Again, we don't disagree in general.  My point is that a read "over there" to
a new place is going to take > 100ns.  Another read "over there" might be
blazingly fast.  If I do it...  But when I get a "wild hair" to read something
"over there" it is going to be expensive.


>
>>Someone in r.g.c.c. argued the same point.  But when he ran the above test,
>>he came back and reported "You are correct, I get 135ns latency, not the
>>60 I was expecting"
>
>I am not someone in the r.g.c.c., and what I have said approximately agrees with
>your figure. I realize now that I did not include the latency from the
>northbridge to the CPU, which accounts for the larger figure. However, the
>figure is still smaller than 135 ns in most cases.

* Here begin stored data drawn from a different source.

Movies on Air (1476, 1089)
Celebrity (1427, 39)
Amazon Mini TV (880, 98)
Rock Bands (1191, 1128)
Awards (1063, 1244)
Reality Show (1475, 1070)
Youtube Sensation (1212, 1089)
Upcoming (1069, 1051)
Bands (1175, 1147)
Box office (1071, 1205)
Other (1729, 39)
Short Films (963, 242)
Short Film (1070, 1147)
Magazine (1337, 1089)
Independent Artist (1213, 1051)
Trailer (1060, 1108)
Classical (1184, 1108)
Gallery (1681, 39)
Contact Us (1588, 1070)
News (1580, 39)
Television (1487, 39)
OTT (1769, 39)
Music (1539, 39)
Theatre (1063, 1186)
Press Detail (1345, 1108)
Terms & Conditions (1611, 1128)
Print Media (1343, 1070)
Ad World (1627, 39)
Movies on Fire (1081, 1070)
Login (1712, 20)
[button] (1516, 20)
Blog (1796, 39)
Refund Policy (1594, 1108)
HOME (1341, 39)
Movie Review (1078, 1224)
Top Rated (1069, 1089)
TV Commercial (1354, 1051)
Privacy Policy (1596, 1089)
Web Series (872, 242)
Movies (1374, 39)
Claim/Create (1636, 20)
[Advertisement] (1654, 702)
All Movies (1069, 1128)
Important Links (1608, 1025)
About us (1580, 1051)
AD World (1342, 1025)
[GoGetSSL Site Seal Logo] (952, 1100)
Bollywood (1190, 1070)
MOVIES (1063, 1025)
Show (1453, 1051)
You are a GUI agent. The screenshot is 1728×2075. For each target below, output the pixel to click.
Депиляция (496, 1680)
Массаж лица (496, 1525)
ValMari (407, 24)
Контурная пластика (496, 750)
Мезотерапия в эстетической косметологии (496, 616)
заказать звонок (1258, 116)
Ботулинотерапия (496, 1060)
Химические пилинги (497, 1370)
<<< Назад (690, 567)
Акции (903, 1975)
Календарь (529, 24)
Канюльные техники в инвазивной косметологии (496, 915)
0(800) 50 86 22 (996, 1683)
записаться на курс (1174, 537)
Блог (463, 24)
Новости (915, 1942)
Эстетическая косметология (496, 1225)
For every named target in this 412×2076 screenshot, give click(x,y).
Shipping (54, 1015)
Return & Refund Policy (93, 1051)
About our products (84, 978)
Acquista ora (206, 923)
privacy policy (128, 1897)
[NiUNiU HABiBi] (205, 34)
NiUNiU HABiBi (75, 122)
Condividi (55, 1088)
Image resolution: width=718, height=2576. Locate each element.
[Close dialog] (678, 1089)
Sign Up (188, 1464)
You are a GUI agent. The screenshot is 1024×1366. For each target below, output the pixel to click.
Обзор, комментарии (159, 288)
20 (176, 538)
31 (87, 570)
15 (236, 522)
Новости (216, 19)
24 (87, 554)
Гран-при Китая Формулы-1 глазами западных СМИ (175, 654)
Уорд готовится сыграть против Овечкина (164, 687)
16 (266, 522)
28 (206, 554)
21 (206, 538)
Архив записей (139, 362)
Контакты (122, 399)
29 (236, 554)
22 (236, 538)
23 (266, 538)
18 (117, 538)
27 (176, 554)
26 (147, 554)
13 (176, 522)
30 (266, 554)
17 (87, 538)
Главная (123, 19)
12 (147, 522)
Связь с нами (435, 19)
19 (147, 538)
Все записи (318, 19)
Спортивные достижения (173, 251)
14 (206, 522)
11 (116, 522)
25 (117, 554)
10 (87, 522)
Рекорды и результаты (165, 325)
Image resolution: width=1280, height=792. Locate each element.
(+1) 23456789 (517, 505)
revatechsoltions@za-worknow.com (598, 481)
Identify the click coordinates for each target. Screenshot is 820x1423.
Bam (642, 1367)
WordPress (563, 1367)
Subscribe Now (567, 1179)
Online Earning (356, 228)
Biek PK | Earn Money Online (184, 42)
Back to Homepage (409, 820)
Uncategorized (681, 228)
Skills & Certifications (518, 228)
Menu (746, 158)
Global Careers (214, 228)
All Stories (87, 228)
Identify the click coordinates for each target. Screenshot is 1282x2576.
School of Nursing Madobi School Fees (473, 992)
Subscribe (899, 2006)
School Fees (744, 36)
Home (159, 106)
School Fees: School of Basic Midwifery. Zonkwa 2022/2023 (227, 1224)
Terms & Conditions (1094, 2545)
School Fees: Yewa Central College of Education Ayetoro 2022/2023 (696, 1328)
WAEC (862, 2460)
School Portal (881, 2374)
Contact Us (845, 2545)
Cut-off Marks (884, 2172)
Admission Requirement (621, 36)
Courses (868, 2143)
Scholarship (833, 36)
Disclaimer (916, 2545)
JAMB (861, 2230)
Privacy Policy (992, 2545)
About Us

I think the 135 figure came from RDRAM.  non-rambus was closer to 110/120 or
so...

>
>Yes, a -random- probe will incur around that much latency. I have dotted my i's
>and crossed my t's here and been careful to state every time that the smaller
>figure is when you don't need to relatch the row. Not all applications require
>random probes. A few do some random probes and a lot of serial access.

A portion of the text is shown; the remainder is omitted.